**RECORDS TO USE**

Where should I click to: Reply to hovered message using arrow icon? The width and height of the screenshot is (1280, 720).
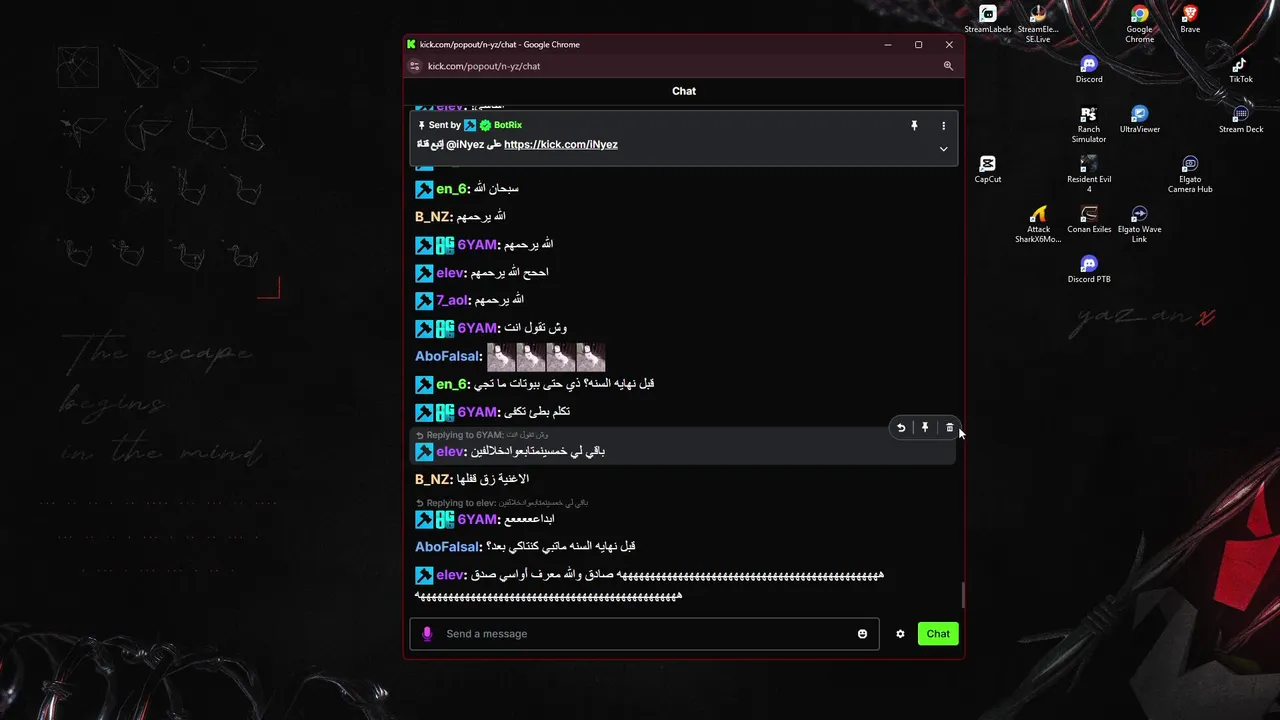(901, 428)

...

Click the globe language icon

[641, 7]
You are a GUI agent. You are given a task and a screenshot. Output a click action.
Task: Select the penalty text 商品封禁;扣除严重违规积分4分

---

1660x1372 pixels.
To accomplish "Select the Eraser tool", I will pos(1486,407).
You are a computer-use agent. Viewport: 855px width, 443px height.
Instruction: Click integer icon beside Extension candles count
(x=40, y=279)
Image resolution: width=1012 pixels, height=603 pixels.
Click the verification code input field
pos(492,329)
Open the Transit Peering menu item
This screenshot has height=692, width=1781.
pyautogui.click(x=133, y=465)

**EXERCISE INSTRUCTIONS**
Write the number of lines above that contain the string "pixels", and nothing besides.

**ANSWER**
2